▶ What the exercise asks
Go through the entries below line by line and count those containing "August"; the answer is that count alone.
◇ ◇ ◇ ◇ ◇ ◇ ◇
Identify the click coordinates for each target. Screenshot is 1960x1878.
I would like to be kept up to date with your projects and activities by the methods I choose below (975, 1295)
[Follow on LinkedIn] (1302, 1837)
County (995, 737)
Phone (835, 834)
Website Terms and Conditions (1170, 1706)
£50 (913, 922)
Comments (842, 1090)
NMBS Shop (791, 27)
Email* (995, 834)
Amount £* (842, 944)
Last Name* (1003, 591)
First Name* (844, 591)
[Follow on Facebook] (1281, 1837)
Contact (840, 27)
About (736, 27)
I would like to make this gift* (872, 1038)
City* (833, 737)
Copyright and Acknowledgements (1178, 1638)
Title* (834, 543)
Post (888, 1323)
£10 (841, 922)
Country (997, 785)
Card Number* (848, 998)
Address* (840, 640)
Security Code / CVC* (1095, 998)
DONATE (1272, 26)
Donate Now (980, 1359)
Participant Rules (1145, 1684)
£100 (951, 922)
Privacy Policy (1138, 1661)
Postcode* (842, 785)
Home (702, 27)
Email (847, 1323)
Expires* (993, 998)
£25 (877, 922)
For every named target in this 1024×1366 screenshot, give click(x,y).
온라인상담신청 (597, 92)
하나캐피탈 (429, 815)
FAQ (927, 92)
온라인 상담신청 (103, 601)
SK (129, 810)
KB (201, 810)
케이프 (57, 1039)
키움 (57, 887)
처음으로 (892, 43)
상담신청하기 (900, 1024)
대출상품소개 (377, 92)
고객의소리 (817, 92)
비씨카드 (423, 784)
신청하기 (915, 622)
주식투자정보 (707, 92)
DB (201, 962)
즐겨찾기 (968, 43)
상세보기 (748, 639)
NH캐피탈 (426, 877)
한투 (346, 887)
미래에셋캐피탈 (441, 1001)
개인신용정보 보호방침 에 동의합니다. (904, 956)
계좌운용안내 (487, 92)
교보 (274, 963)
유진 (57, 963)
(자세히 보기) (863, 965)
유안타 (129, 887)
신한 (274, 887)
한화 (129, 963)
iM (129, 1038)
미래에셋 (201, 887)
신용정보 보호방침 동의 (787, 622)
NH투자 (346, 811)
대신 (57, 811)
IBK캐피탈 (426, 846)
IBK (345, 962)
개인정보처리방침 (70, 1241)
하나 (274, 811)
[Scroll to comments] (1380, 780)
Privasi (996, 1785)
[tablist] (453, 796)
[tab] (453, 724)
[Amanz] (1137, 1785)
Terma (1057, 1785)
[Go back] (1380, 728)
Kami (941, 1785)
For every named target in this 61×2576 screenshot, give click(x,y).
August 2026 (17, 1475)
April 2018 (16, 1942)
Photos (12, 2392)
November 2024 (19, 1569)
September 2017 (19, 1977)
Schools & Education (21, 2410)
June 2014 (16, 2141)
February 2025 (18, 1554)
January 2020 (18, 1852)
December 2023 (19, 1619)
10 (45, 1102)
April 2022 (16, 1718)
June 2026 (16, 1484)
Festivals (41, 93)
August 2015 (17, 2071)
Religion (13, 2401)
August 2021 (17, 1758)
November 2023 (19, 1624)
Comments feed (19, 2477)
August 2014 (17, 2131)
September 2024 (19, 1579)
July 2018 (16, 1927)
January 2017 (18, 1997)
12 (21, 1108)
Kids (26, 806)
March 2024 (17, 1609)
◇ ◇ ◇ ◇ ◇ ◇ ◇
▶ Solution for this problem
4